>> START Text segment
Wow. How ever did this get upvoted? It’s completely **useless**. “Is it raining in Paris?” – “Well, either it’s raining, or it’s not, or it rains a little. If you must know, travel to Paris. Leaving Paris aside for a moment, I prefer sunny weather.”
Konrad Rudolph
@Konrad Obviously, I think it's very useful. It helps establish the necessary mindset when tuning performance. Can you offer some constructive critique?
Peter G.
@Konrad. "How ever did this get upvoted?" - Probably because my question is an example of one of the traps that those new to performance tuning can fall into. Even if the answers all say "You should rely on real world data rather than theory.", then well I've learnt something and by the looks of it other folk have too.
BeeBand
@Konrad: I have to agree with @Peter G. There are too many variables that are not exposed in the simplistic question, like how many arguments does the function take, what is the calling convention that you are using, what concrete platform will the code run in... By default a function taking 5 integers as arguments will use the stack in ia32, while it will pass all them in registers in x86_64. With the question as stated, the only sensible answer is **measure**
David Rodríguez - dribeas
It’s a truism. There’s no relation to the question, aside from a very general (and false!) point about performance tuning: namely, that only measuring can generate results. But micro-benchmarks are hard to get right, are often misleading and results differ drastically depending on compilers and architectures. The more interesting issues around argument-passing are completely left out of the answer, which is a fatal flaw: indeed, efficient argument passing is a sore point in C++. Furthermore, of course globals are evil. But even this point should have been expounded.
Konrad Rudolph
(cont’d) Were it not for cache locality, argument passing would indeed be always inferior to globals, performance-wise. This is an important observation to make, and doesn’t require *any* benchmarks. Taking cache locality into consideration makes this even more interesting, and *now* we may have reached a point where a careful benchmark would be interesting. But how to write such a benchmark? Which variables to look out for? I am really dissatisfied with almost all performance-related answers that simply cry “measure”. They simply dodge the bullet. Provide a benchmark. Then you have an answer.
>> END Text segment
Problem set ::
**A)** In the comment thread about performance tuning, how does x86_64 pass a function's five integer arguments?
**B)** Write out the comment thread about performance tuning word for word, from "Wow. How ever" to "folk have too.".
>> START Listed records
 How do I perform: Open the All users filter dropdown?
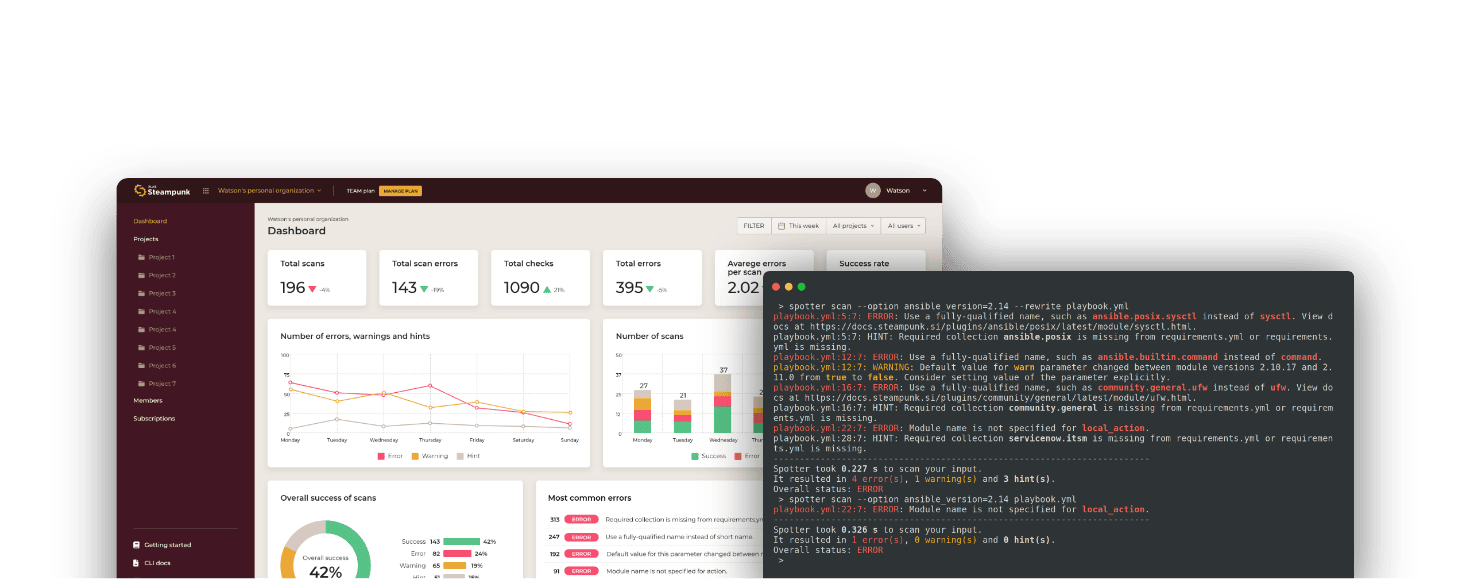903,226
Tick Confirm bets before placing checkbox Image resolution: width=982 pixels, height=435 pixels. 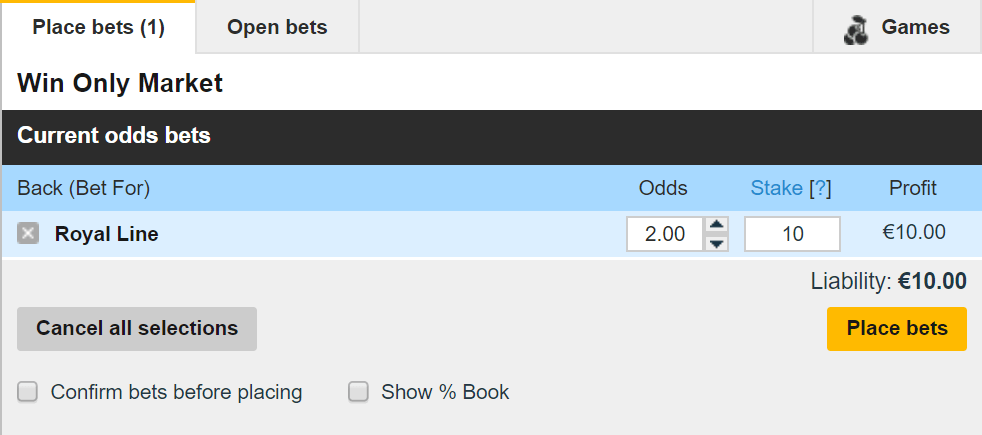click(x=28, y=392)
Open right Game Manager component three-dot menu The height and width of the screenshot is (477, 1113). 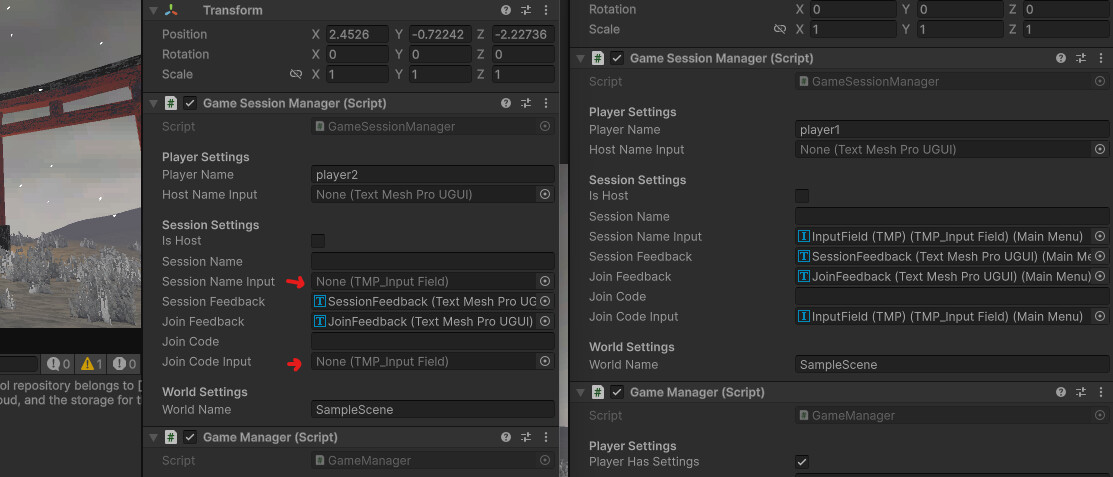(1100, 392)
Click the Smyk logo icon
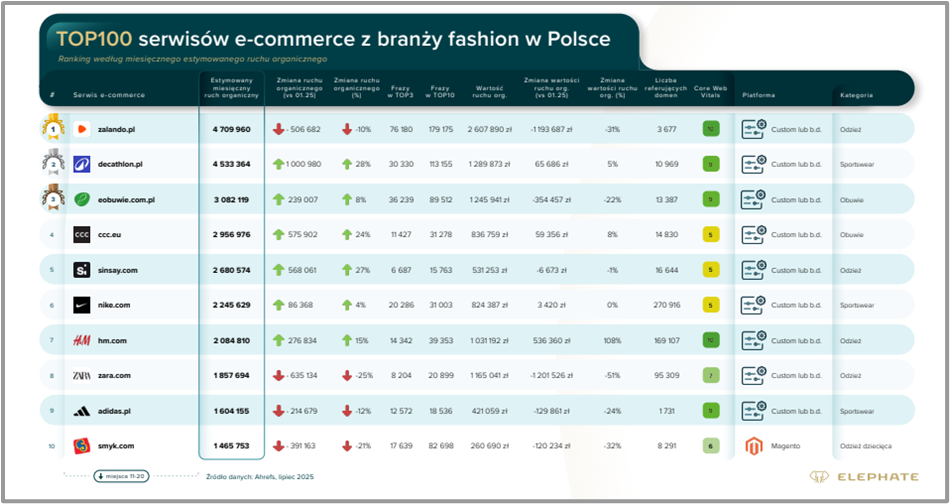Viewport: 950px width, 504px height. [82, 446]
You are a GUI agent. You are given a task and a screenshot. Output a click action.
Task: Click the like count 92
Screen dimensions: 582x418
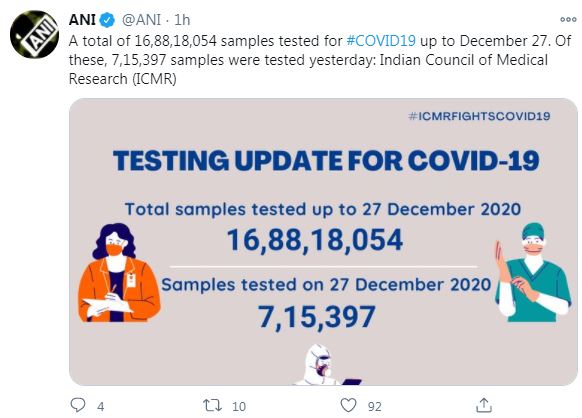point(375,406)
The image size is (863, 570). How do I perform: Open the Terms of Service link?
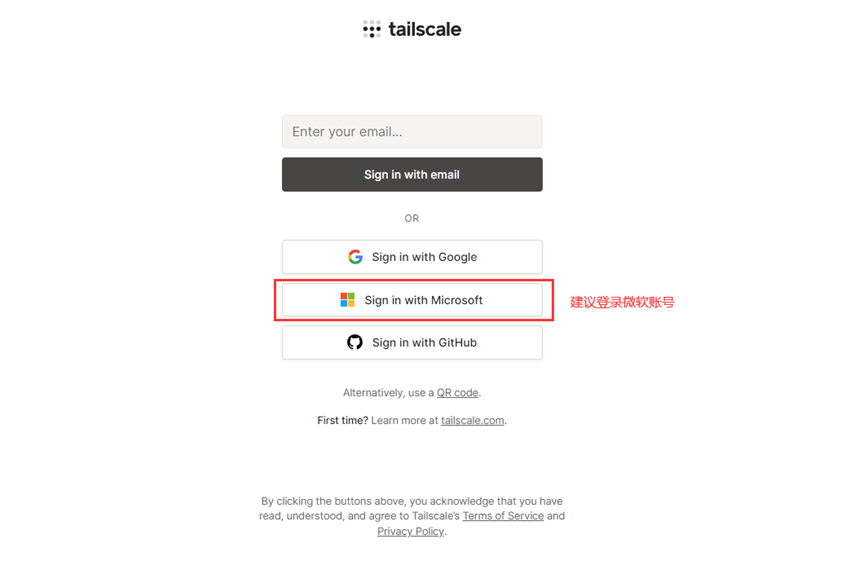point(503,516)
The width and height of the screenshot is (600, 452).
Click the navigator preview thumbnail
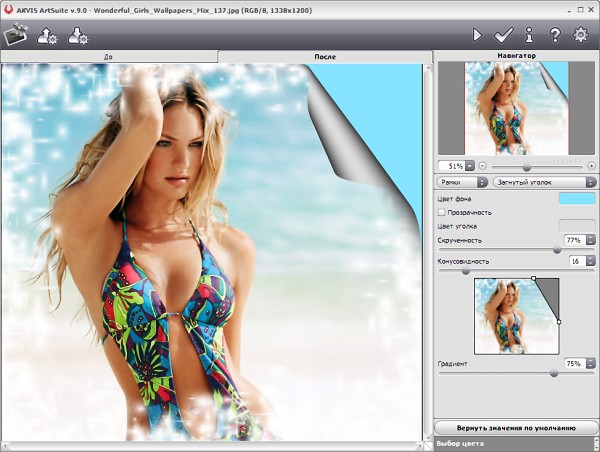click(517, 107)
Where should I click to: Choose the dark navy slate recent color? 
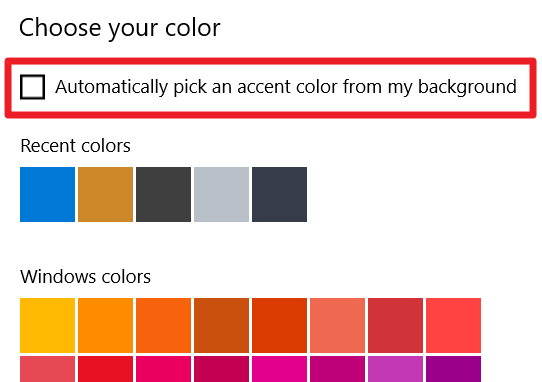tap(279, 194)
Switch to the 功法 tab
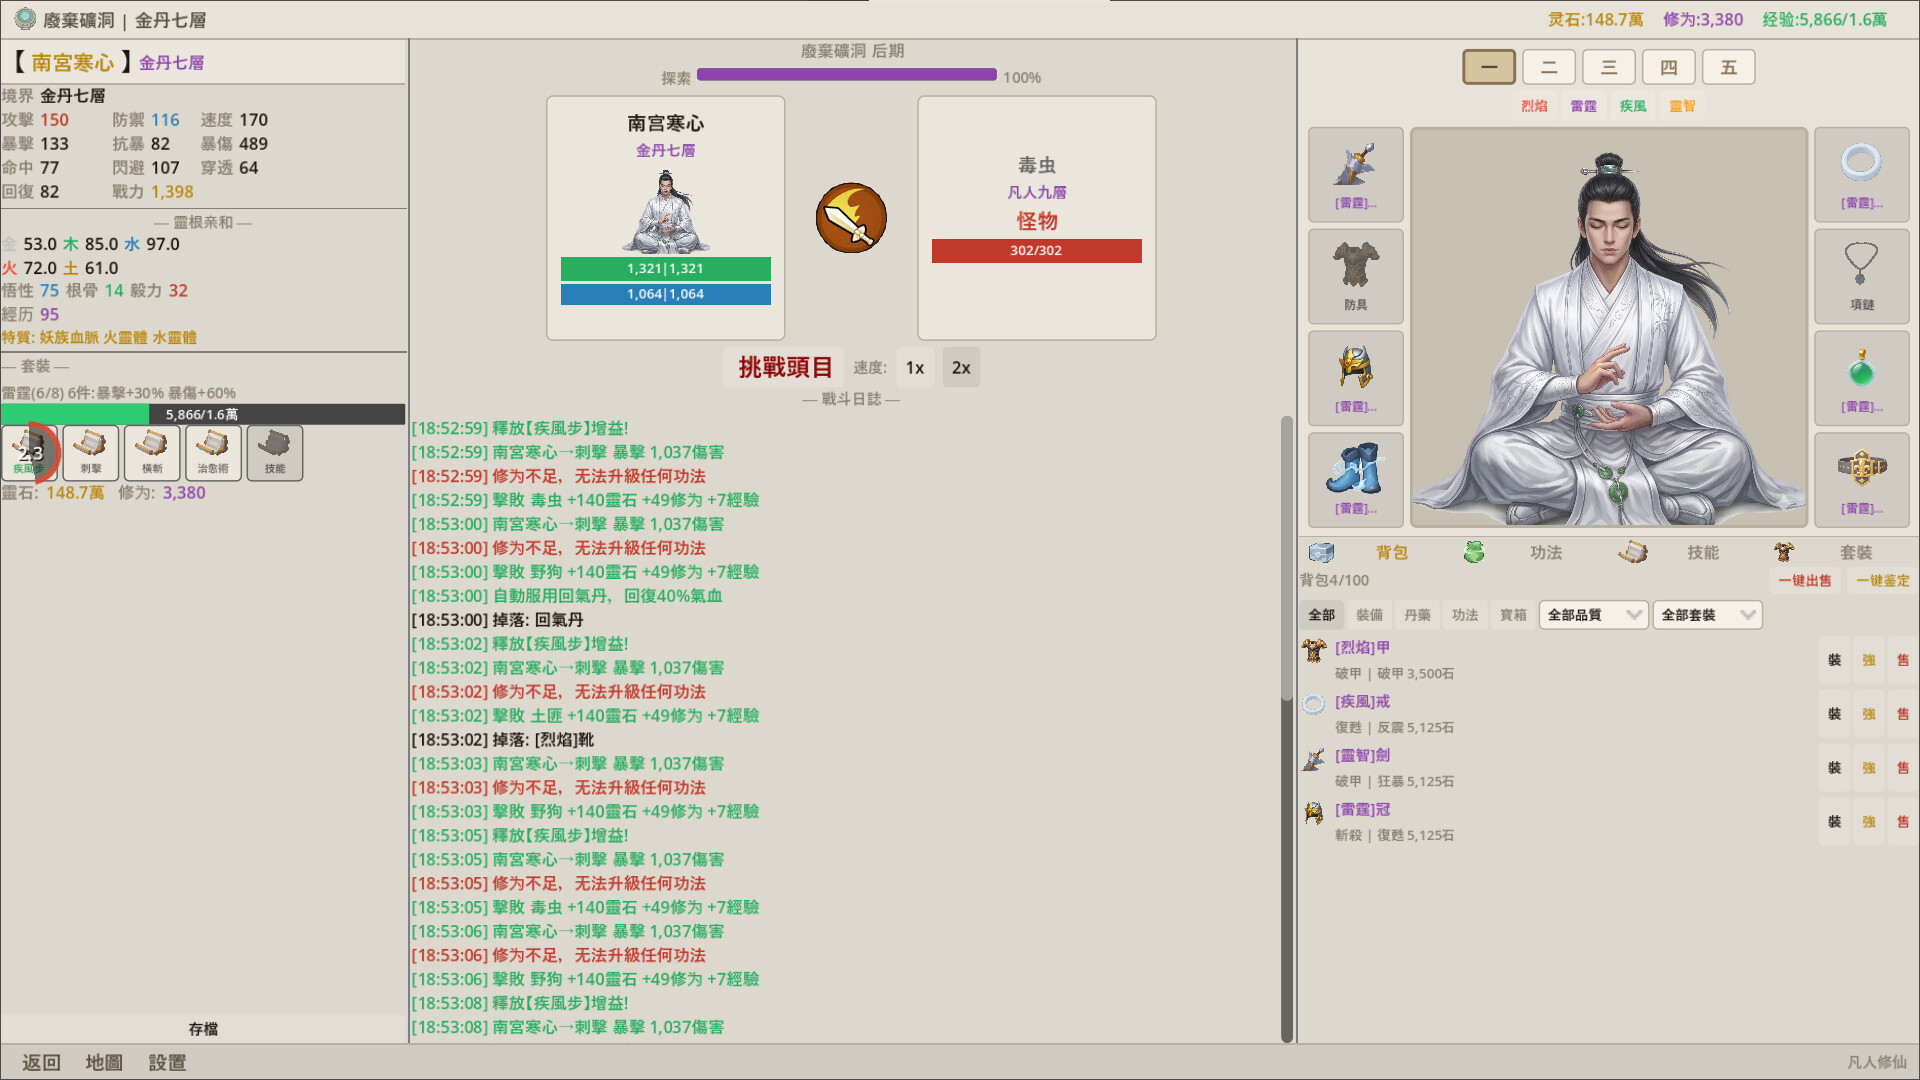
>> END Listed records
Answer list ::
**A)** It passes all of them in registers.

**B)**
Wow. How ever did this get upvoted? It’s completely **useless**. “Is it raining in Paris?” – “Well, either it’s raining, or it’s not, or it rains a little. If you must know, travel to Paris. Leaving Paris aside for a moment, I prefer sunny weather.”
Konrad Rudolph
@Konrad Obviously, I think it's very useful. It helps establish the necessary mindset when tuning performance. Can you offer some constructive critique?
Peter G.
@Konrad. "How ever did this get upvoted?" - Probably because my question is an example of one of the traps that those new to performance tuning can fall into. Even if the answers all say "You should rely on real world data rather than theory.", then well I've learnt something and by the looks of it other folk have too.